DATA EXTRACTS:
*** Begin section ***
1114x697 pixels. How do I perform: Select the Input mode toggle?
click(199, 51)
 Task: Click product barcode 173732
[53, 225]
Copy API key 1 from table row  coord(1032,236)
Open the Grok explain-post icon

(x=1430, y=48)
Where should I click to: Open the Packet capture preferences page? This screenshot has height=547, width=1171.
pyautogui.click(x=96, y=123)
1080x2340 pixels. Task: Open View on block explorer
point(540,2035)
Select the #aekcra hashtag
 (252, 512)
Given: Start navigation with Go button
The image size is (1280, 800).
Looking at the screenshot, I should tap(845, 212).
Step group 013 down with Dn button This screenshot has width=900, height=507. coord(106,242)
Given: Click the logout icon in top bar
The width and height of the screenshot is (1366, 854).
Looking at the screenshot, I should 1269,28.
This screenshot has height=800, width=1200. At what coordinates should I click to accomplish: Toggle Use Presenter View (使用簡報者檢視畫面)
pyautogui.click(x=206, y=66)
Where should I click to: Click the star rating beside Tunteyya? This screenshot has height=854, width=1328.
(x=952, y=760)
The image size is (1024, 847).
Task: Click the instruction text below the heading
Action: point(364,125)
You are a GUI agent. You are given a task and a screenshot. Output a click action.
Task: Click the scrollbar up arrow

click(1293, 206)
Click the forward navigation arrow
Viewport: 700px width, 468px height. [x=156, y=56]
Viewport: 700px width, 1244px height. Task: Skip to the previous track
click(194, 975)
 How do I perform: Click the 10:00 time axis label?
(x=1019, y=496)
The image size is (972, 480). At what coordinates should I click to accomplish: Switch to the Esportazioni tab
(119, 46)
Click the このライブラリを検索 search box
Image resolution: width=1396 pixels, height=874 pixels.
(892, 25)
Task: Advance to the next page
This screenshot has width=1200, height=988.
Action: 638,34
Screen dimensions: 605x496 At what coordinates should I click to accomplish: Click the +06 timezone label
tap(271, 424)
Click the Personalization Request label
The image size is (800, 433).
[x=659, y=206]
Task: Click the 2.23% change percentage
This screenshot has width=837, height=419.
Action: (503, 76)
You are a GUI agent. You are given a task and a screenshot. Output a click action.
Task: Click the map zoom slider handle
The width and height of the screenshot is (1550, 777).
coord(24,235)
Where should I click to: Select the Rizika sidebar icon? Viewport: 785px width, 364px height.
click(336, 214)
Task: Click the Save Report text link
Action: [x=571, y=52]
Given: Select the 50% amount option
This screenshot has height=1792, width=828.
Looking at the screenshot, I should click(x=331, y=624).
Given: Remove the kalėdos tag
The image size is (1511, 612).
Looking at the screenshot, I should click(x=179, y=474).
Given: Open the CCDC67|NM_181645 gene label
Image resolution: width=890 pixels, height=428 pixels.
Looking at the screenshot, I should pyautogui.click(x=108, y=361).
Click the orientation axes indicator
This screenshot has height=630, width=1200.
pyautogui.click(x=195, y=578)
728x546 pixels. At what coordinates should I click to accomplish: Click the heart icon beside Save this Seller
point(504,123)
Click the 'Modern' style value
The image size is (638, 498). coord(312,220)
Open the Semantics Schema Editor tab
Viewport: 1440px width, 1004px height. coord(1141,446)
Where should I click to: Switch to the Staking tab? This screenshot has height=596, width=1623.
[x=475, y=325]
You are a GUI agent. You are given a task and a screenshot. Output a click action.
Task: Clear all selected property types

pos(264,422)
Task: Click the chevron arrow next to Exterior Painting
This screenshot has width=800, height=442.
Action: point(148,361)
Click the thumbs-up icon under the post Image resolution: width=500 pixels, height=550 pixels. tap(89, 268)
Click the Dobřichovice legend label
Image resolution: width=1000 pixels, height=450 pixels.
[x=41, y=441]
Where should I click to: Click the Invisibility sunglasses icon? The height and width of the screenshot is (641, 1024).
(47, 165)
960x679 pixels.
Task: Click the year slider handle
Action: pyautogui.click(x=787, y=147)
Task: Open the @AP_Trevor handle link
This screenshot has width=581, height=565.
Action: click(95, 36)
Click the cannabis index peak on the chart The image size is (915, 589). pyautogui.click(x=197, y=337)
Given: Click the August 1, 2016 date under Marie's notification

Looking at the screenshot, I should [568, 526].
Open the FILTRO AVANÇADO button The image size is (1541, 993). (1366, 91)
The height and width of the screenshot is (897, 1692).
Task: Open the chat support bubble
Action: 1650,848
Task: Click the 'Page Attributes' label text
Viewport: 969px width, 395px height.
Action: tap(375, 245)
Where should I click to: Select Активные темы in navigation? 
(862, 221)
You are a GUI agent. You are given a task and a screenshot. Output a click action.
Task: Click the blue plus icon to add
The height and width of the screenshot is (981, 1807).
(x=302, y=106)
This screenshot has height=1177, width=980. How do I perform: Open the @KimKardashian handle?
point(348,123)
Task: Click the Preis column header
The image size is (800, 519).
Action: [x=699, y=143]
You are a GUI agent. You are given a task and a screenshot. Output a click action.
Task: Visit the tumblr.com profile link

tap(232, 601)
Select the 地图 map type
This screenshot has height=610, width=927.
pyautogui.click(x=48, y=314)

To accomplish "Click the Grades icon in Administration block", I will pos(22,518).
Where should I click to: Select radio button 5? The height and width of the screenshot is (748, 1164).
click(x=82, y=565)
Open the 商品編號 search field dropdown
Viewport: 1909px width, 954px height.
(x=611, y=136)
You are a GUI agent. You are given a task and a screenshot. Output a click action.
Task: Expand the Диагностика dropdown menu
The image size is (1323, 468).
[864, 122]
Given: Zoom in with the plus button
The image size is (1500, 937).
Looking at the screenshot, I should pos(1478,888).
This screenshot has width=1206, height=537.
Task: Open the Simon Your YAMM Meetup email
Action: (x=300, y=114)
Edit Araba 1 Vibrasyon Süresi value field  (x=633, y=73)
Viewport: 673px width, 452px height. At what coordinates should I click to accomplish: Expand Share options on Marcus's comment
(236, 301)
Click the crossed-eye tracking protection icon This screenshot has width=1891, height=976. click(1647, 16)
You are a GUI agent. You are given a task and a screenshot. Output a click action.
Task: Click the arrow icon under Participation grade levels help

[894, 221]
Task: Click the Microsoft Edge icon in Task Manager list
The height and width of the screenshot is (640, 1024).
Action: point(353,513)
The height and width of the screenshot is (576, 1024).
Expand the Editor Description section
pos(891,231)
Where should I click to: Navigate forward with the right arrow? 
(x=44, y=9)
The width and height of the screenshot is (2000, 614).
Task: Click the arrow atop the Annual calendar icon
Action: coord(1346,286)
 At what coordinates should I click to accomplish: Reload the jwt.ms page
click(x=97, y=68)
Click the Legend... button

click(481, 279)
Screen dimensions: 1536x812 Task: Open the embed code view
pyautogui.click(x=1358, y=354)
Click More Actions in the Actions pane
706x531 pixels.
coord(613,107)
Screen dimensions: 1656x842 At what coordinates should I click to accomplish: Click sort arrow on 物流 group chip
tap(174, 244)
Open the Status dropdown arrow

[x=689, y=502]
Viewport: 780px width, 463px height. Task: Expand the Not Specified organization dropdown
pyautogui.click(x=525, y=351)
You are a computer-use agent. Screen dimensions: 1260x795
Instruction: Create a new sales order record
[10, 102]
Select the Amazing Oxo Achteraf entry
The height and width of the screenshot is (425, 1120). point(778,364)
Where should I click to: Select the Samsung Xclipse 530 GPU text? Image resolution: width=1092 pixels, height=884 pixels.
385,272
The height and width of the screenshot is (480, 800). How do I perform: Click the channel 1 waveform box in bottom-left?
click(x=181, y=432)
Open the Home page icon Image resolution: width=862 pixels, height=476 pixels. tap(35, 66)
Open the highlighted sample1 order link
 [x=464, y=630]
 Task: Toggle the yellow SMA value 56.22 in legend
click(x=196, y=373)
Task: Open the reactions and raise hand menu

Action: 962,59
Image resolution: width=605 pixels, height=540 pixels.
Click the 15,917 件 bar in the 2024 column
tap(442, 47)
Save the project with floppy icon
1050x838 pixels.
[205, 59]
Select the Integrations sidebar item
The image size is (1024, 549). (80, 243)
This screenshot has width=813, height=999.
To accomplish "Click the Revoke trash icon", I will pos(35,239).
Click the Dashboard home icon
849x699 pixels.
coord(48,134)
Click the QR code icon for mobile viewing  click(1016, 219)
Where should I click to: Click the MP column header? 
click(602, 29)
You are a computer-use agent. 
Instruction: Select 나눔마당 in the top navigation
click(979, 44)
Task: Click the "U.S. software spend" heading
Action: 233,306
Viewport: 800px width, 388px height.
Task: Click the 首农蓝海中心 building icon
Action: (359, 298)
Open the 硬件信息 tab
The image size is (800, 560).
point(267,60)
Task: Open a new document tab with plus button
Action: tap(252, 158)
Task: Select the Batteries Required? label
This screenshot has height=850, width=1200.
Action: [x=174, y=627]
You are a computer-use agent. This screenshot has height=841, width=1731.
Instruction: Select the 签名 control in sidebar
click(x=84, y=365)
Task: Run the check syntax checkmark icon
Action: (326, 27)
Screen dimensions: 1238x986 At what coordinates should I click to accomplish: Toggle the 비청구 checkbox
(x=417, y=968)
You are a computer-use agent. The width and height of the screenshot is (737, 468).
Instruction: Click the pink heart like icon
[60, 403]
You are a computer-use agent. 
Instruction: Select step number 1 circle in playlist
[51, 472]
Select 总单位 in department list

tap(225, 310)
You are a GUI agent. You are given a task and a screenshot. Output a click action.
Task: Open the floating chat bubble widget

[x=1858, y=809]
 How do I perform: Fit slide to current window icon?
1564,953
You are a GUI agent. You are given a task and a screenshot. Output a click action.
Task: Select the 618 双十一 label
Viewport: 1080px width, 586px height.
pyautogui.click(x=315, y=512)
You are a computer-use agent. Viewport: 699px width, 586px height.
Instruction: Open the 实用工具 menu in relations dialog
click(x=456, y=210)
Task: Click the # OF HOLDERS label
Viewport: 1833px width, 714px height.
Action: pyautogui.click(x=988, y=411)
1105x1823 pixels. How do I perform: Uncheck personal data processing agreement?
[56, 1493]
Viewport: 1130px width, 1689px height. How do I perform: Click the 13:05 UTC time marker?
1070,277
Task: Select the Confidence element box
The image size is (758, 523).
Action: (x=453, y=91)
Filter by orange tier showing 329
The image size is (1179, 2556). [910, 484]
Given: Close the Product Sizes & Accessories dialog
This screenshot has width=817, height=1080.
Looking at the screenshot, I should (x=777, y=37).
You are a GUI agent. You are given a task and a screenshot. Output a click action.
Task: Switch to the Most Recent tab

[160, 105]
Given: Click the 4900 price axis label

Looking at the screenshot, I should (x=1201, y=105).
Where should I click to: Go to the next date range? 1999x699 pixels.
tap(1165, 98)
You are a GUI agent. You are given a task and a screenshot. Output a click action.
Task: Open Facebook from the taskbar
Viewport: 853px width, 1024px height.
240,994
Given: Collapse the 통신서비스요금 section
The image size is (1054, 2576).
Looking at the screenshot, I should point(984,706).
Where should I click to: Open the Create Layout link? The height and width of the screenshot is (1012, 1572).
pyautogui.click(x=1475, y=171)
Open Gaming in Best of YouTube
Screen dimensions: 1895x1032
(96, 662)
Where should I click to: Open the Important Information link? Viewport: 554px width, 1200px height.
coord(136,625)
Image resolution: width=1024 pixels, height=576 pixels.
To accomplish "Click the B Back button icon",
*** End section ***
TASK OBJECTIVE:
Which lines in the data hold the string "computer"? Copy each of them.

YOUR RESPONSE:
You are a computer-use agent. Screen dimensions: 1260x795
You are a computer-use agent. 
You are a computer-use agent. This screenshot has height=841, width=1731.
You are a computer-use agent. The width and height of the screenshot is (737, 468).
You are a computer-use agent. 
You are a computer-use agent. Viewport: 699px width, 586px height.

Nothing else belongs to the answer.